Posted by on April 7, 2009 at 6:56 pm.

The best solution for black spot is to get roses that are so vigorous that they aren’t susceptible.  There are plenty out there, but if you get a rose that succumbs to black spot that you just can’t give up on (and who hasn’t?) then there are several things you can do :

  1. Keep water off the leaves.  Water at the roots and not overhead.
  2. Water deeper, but less often.
  3. Prune to increase air flow to the inside of the bush and remove the lowest limbs so that air can flow from underneath.
  4. Improve the soil with compost, mulch, earthworm casting and biostimulants (like compost tea, molasses, fish water, etc.).
  5. Spray the leaves early in the day with a baking soda solution of 4 teaspoons of baking and one teaspoon of non-phosphate soap (not detergent!) to a gallon of water.  I like to use Dr.
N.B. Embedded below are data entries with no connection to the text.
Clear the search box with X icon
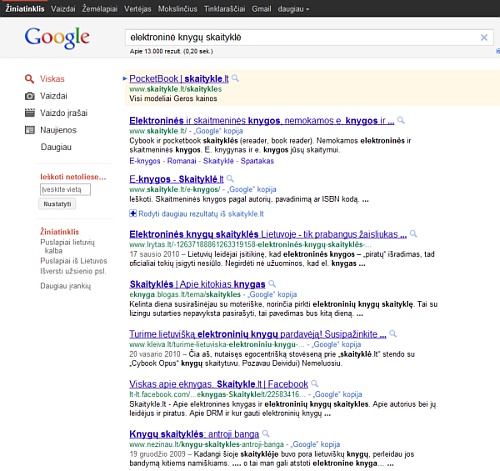 484,37
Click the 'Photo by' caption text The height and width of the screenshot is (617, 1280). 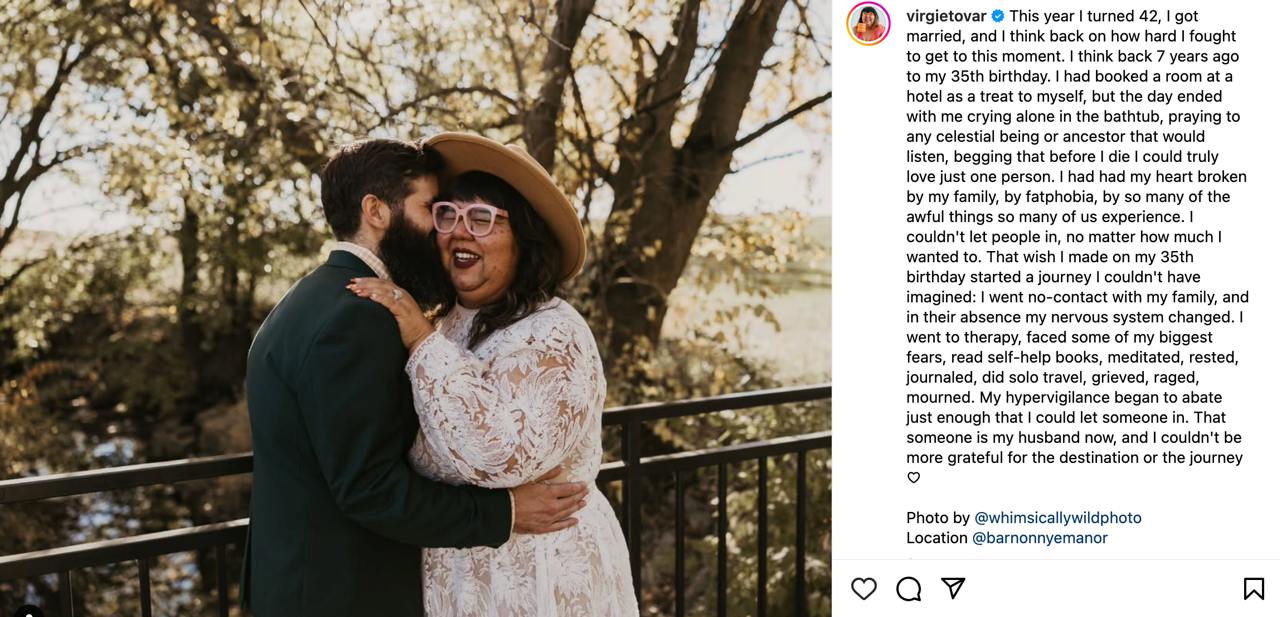(x=938, y=518)
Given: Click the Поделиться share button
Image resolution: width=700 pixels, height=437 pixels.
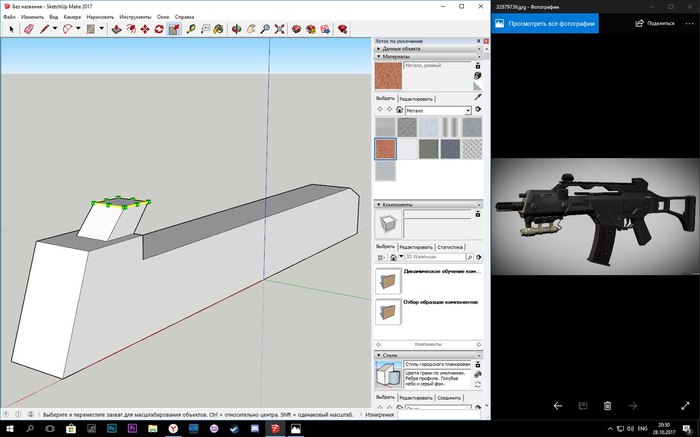Looking at the screenshot, I should pyautogui.click(x=654, y=22).
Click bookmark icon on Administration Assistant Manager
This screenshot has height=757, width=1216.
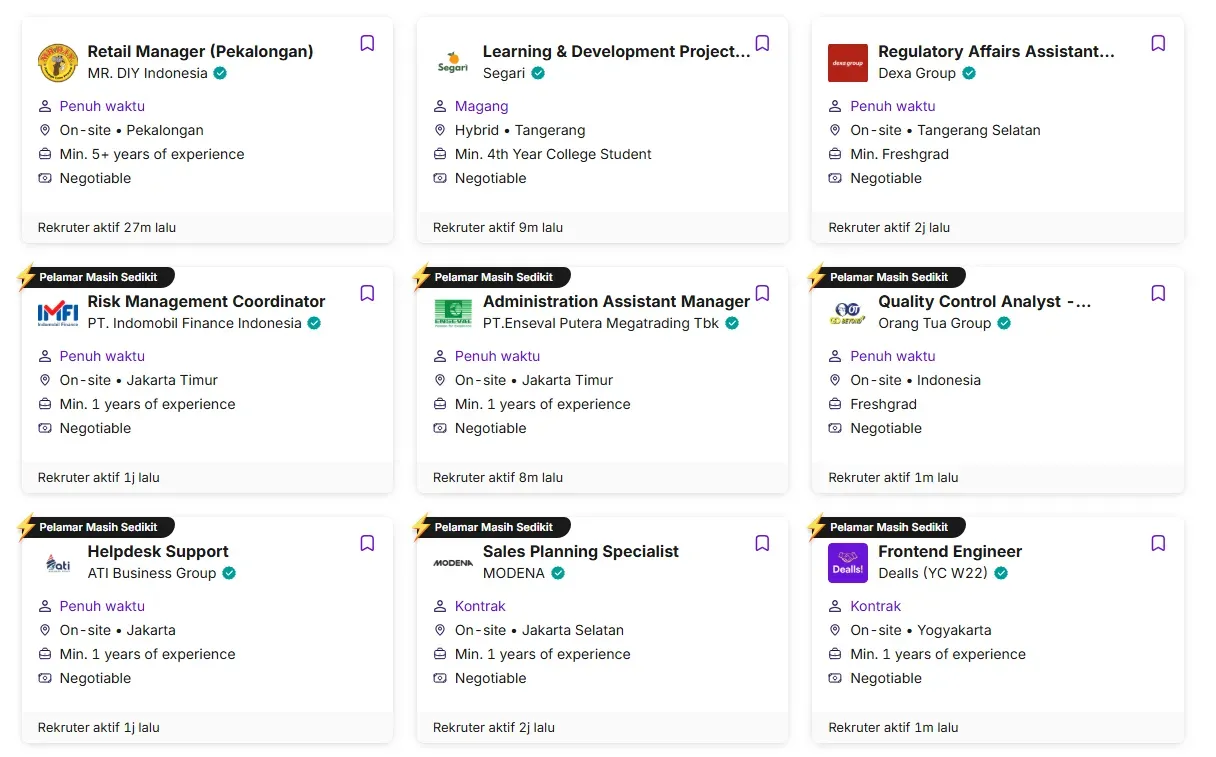pos(762,293)

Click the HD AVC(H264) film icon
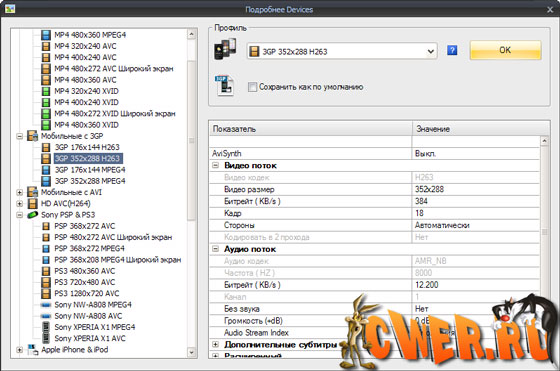click(32, 204)
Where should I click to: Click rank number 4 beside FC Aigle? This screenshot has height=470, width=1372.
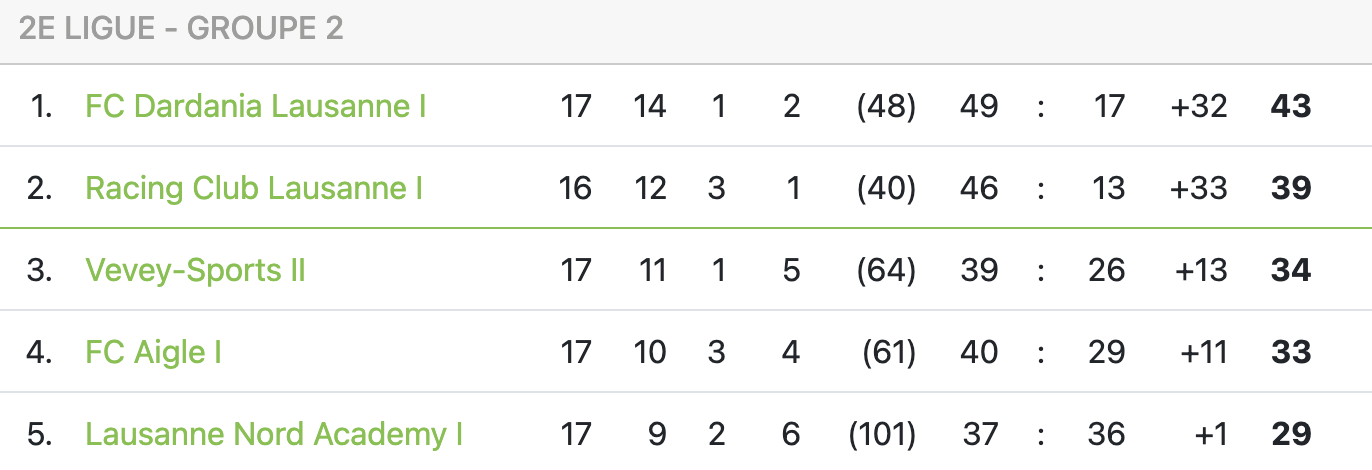[x=40, y=352]
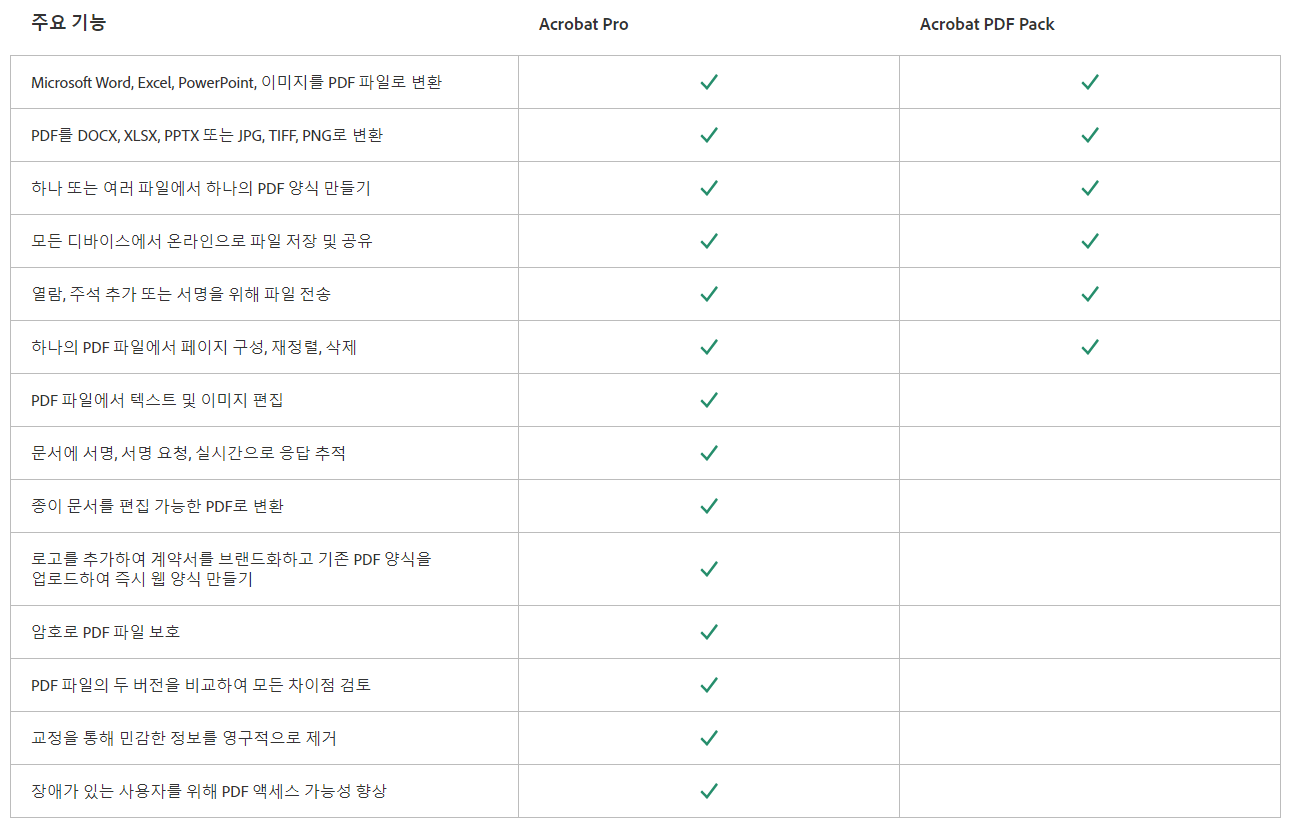The height and width of the screenshot is (836, 1306).
Task: Click Acrobat PDF Pack checkmark for DOCX, XLSX conversion
Action: tap(1090, 135)
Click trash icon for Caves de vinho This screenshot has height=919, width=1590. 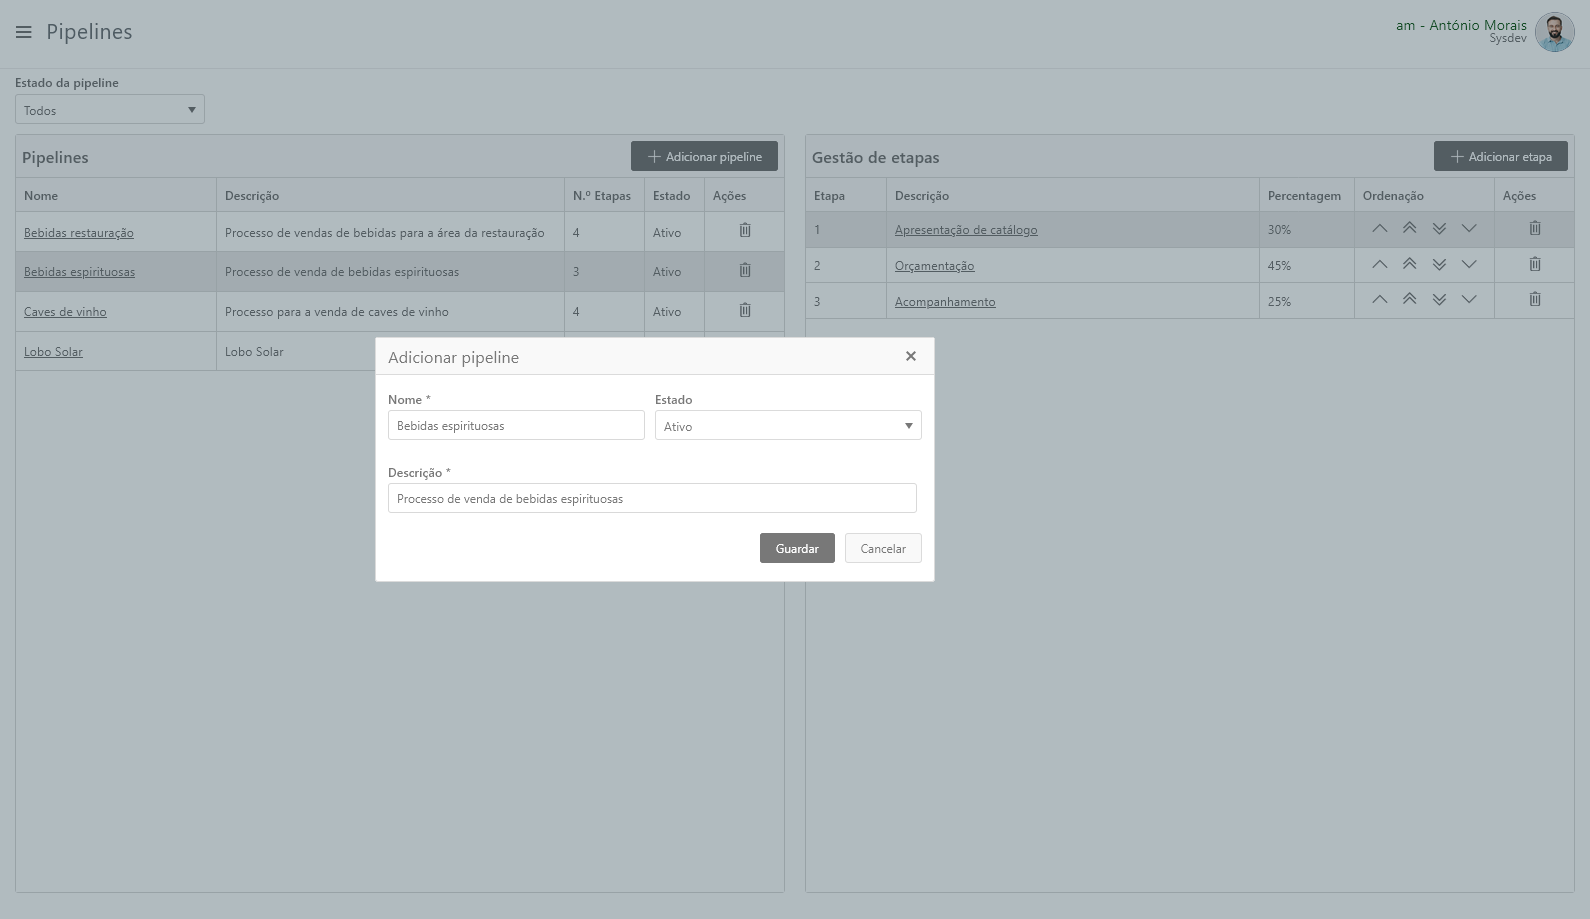click(744, 311)
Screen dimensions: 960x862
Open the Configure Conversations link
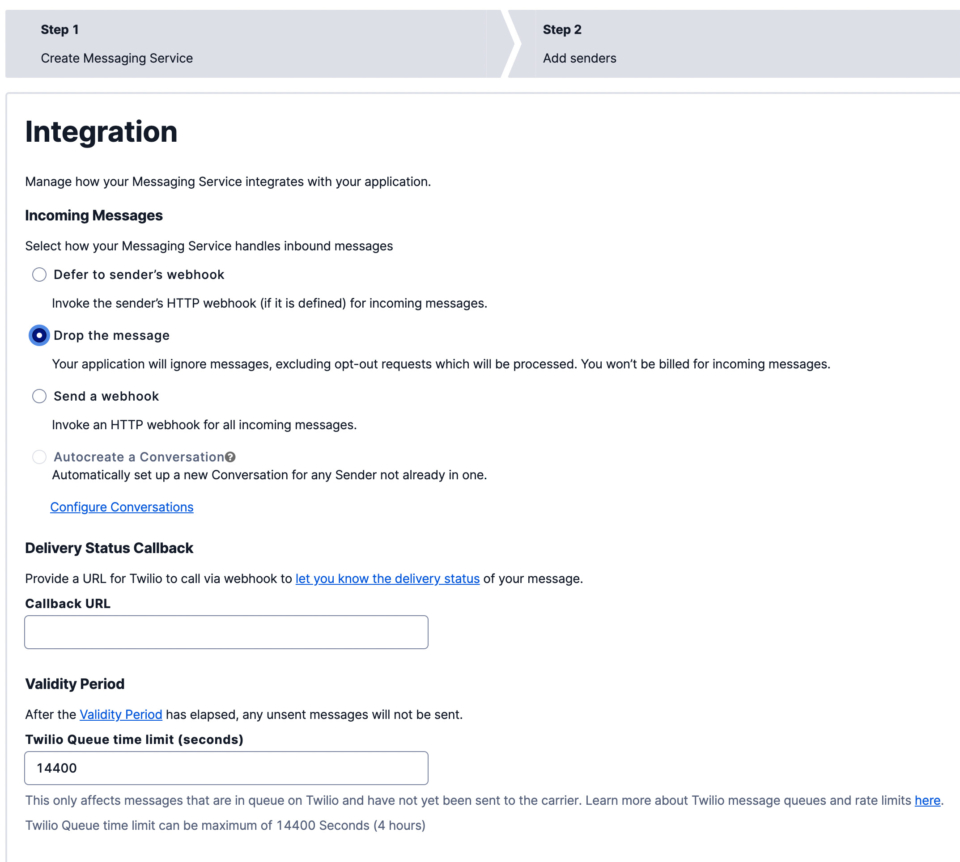click(121, 507)
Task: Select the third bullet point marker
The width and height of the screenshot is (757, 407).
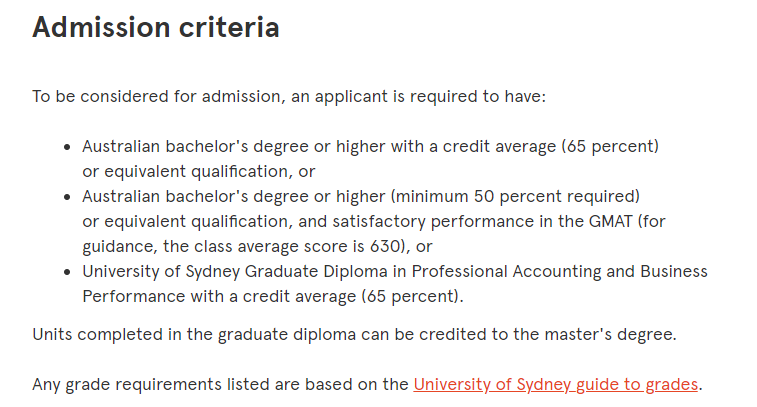Action: point(67,272)
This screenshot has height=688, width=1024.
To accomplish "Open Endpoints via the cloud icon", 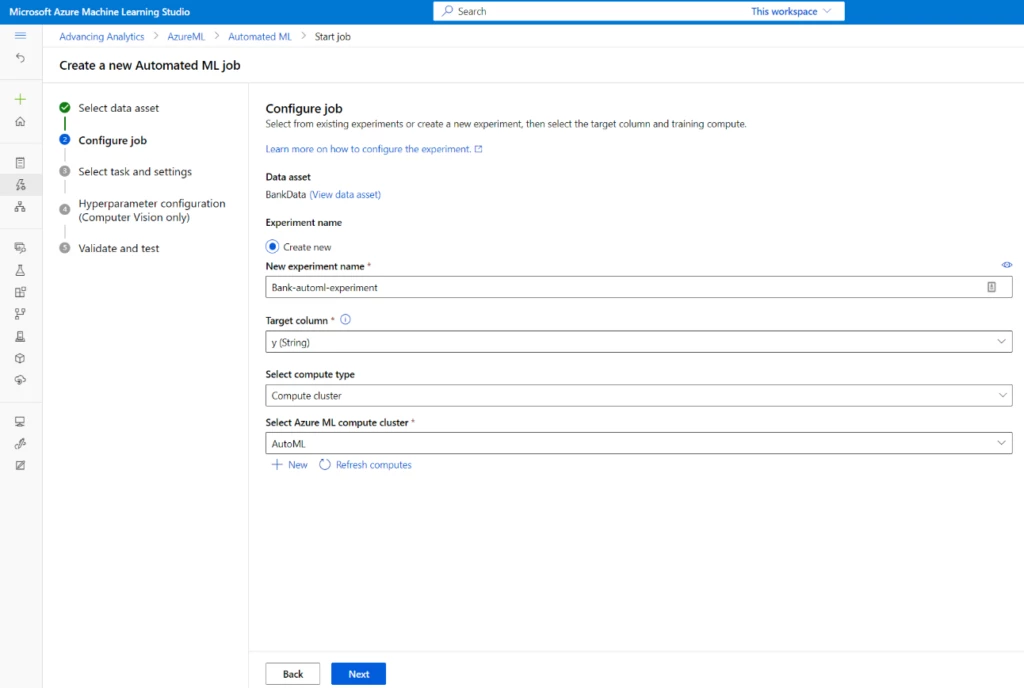I will click(x=20, y=381).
Bronner’s peppermint soap.  You could also use vegetable oil or a summer weight horticultural oil instead of the soap.  This is a great fungicide for use on the leaves and not for use on the soil or it can harm other organisms that you need for a healthy soil.
  6. Keep diseased leaves cleaned up but don’t put them in the compost pile or you may just spread your problem.
  7. Keep the plants as healthy as you can by using a compost tea as a foliar feed.  Instead of making my own, I usually just buy Garret Juice and Liquid Seaweed, but I make my own when I can’t afford those.
  8. If the problem is not too bad, just live with it.  If the problem is really bad, get rid of the rose.  That is just not the place for that particular rose.

One Comment

  • Regina says:

    I also forgot to mention corn gluten meal as a solution for black spot. This is the agricultural corn gluten meal. It is different than corn meal you would by in the store. You can find it at organic garden centers and feed mills. Add it in to the soil and it inhibits the growth of fungus.